Torino Pride. Over the borders, over the rainbow

Oltre l’arcobaleno, simbolo della comunità LGBTQ+, ricordiamo che il Torino Pride quest’anno è uno dei 5 eventi della regione, per dire che l’agenda dei diritti civili non arretra di fronte alla recrudescenza degli attacchi delle destre, storicamente alleate ai fondamentalismi religiosi.

volantino pride

L’offensiva della normatività patriarcale che impregna le nostre vite ha intensificato le mobilitazioni locali e nazionali in questo anno.

Passata la pausa elettorale, il DDL 735 di Pillon verrà mandato avanti, così come l’attacco alla l 194, perché le donne devono tornare a casa, al servizio del clan.
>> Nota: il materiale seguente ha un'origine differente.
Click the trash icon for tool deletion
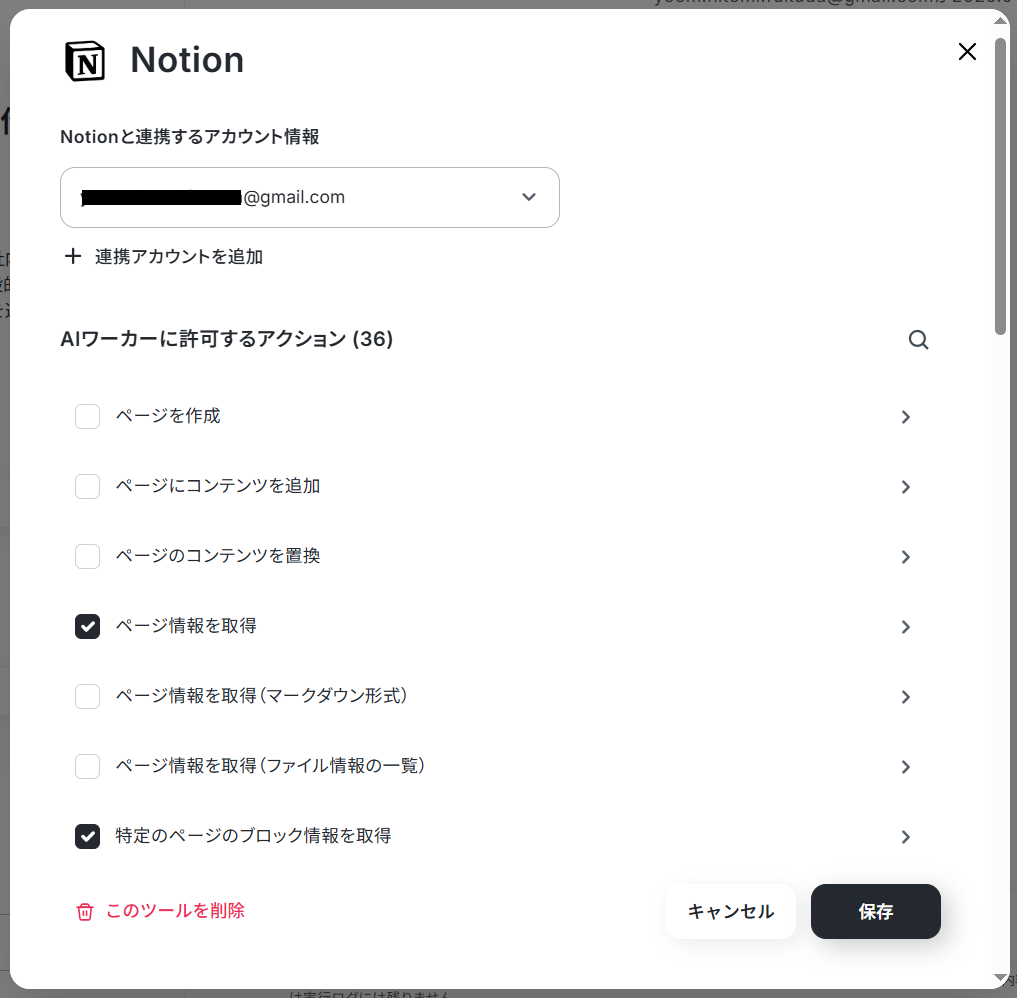Viewport: 1017px width, 998px height. pos(85,912)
E purtroppo molte lo stanno già facendo sotto la pressione economica e della distruzione dello stato sociale.

Bisogna anche fermare il progetto di educazione sentimentale ed esercizio del pensiero dialogante (un regalo della passata amministrazione regionale) fondato sulla separazione tra sentimenti e sessualità e centrato sulle relazioni eterosessuali per rimuovere le differenze di orientamento sessuale e di identità di genere, e rendere invisibili le intersezioni tra genere e altre dimensioni di differenza e disuguaglianza (come classe sociale, cittadinanza, razza, cultura, età).

In questa giornata, Sinistra anticapitalista partecipa al Pride per denunciare che i diritti civili in questo Paese non sono uguali per tutt*: essi continuano ad essere eterosessuali.

Il legislatore italiano, pur avendo istituito, con la legge 20 maggio 2016, n.76, le unioni civili tra persone dello stesso sesso (ma non il matrimonio), quale “specifica formazione sociale ai sensi degli art. 2 e 3 della Costituzione”, non ha poi introdotto (come era previsto nel testo iniziale della proposta di legge) la possibilità per uno dei componenti della coppia di adottare il figli* del* partner, possibilità offerta dalle sentenze dei giudici.

Sono ancora inascoltate le richieste di una modifica della legge 164 in materia di transessualismo e di cessazione della pratica delle riassegnazioni chirurgiche alla nascita nei casi intersex.

Questa marcia per i diritti, in forma di festa, a pochi giorni dal cinquantesimo di Stonewell Inn (New York) 28 giugno 1969, richiama alla unità e alla inter-trans nazionalità delle lotte.

Per una reale autodeterminazione è necessario contrastare il capitalismo che desertifica i territori, è responsabile del cambiamento climatico e, attraverso il consumismo, trasforma in rifiuti ogni aspetto del vivente dopo averlo mercificato. Basta con il precariato, basta usare i nostri soldi per opere inutili e insostenibili, basta con lo stato di polizia.

Over the rainbow ci sono i nostri sogni, dice la canzone, la nostra volontà di superare i confini e vivere in un mondo senza violenza.